Abaküs Yazılım
7. Daire
Esas No: 2016/10681
Karar No: 2021/2596
Karar Tarihi: 01.06.2021

Danıştay 7. Daire 2016/10681 Esas 2021/2596 Karar Sayılı İlamı

T.C.
D A N I Ş T A Y
YEDİNCİ DAİRE
Esas No : 2016/10681
Karar No : 2021/2596

TEMYİZ EDENLER : 1- (DAVACI) …
VEKİLİ : Av. …

2- (DAVALI) … Vergi Dairesi Başkanlığı (… Vergi Dairesi Müdürlüğü)

VEKİLİ : Av. …

İSTEMİN KONUSU : ... Vergi Mahkemesinin … tarih ve E:…, K:… sayılı kararının taraflarca temyizen incelenerek bozulması istenilmektedir.

YARGILAMA SÜRECİ :
Dava konusu istem: POS cihazı kullanmak suretiyle ikrazatçılık faaliyetinde bulunduğundan bahisle düzenlenen vergi inceleme raporuna istinaden, 2010 yılının Ocak ilâ Ağustos ve Ekim dönemlerine ilişkin olarak re'sen tarh edilen banka ve sigorta muameleleri vergileri ile Ocak ilâ Ağustos dönemlerine ilişkin olarak kesilen üç kat vergi ziyaı cezaları ve Ekim dönemine ilişkin olarak kesilen iki kat usulsüzlük cezasının iptali istemiyle dava açılmıştır.
İlk Derece Mahkemesi kararının özeti: Olayda, hakkında düzenlenen … tarih ve … sayılı vergi tekniği raporunun incelenmesinden, davacının kontör alış ve satışlarının büyük kısmının gerçeği yansıtmadığı ve tefecilik faaliyetinde bulunduğu sonucuna varıldığı, buna göre, davacı adına takdir komisyonu kararıyla belirlenen matrah üzerinden yapılan banka ve sigorta muameleleri vergisi tarhiyatları ile bunlar üzerinden kesilen vergi ziyaı cezalarının bir kata isabet eden kısımlarında hukuka aykırılık bulunmadığı; 213 sayılı Vergi Usul Kanunu'nun 359. maddesinde üç kat vergi ziyaı cezası kesilmesini gerektiren haller arasında tefecilik faaliyeti sayılmadığından vergi ziyaı cezalarının bir katı aşan kısımlarında hukuka uyarlık görülmediği; mükellef olduğu bildirilmesinden sonra mükellefiyetle ilgili yükümlüklerini yerine getirebilecek olan davacıya böyle bir bildirimde bulunulmaksızın kesilen usulsüzlük cezasının da hukuka aykırı olduğu gerekçesiyle bir kat vergi ziyaı cezalı banka ve sigorta muameleleri vergisi yönünden davanın reddine, vergi ziyaı cezalarının bir katı aşan kısmı ile usulsüzlük cezasının ise iptaline karar verilmiştir.
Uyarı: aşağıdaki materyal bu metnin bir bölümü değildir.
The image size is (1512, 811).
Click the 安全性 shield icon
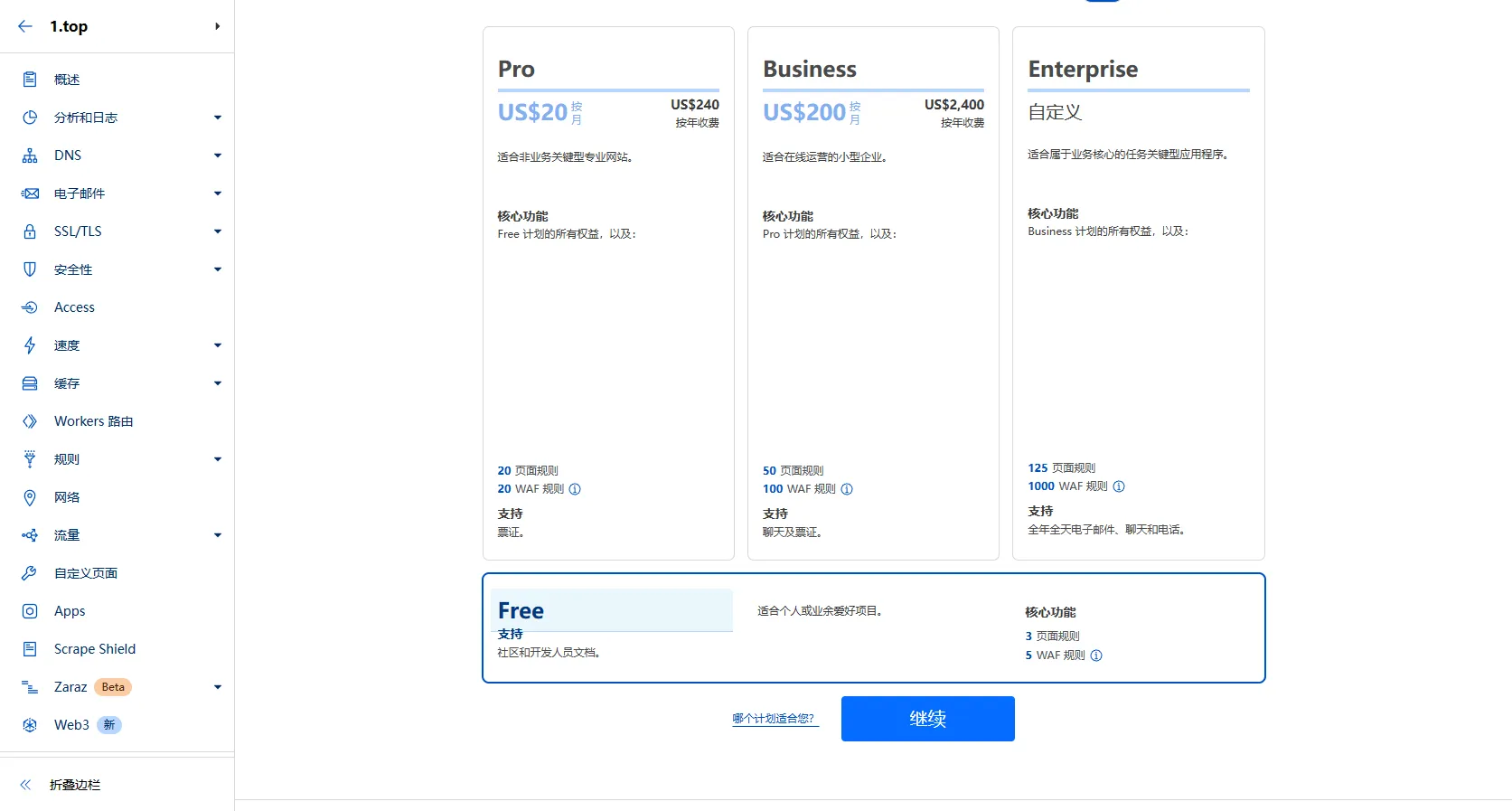pos(30,269)
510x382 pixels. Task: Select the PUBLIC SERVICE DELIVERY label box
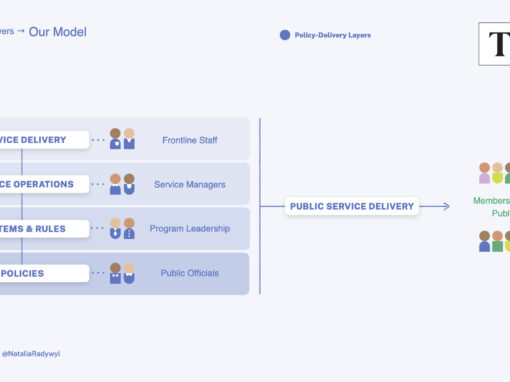[x=352, y=206]

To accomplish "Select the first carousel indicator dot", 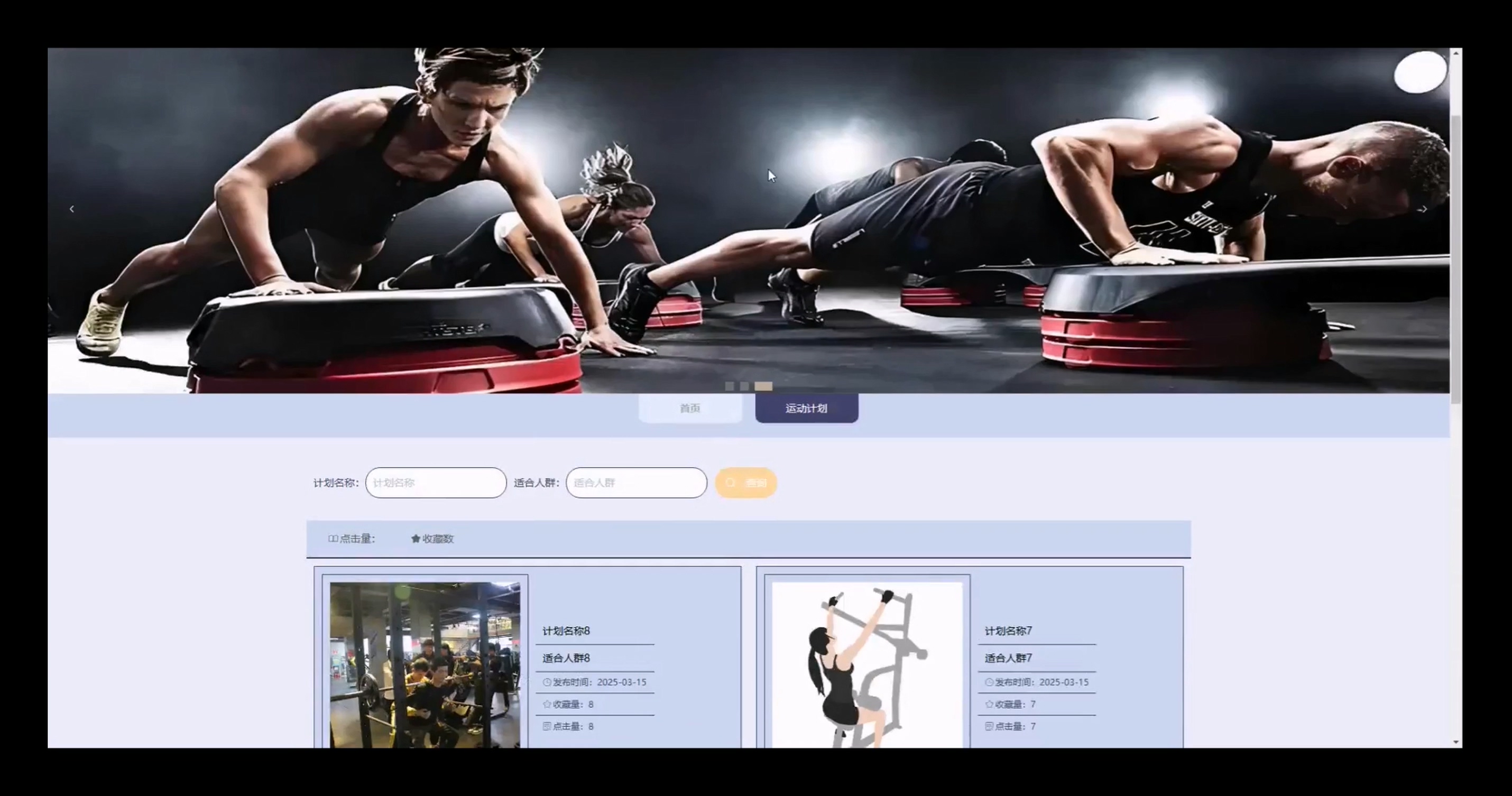I will click(x=729, y=386).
TEMYİZ EDENLERİN İDDİALARI : Davacı tarafından, ticari faaliyetlerinin hukuka uygun olduğu, defter ve belgeleri üzerinde bilirkişi incelemesi yapılmadığı, inceleme elemanınca ifadelerin baskı ile alındığı, alacağın zamanaşımına uğradığı; davalı idarece, kaçakçılık fiilini gerçekleştirdiği ve kamuyu yüklü miktarda zarara uğrattığı aşikar olan davacı adına, 213 sayılı Vergi Usul Kanunu'nun 359. maddesi uyarınca kayba uğratılan vergi üzerinden üç kat ceza kesilmesinde hukuka aykırılık bulunmadığı ileri sürülmektedir.

SAVUNMALARIN ÖZETİ : Taraflarca savunma verilmemiştir.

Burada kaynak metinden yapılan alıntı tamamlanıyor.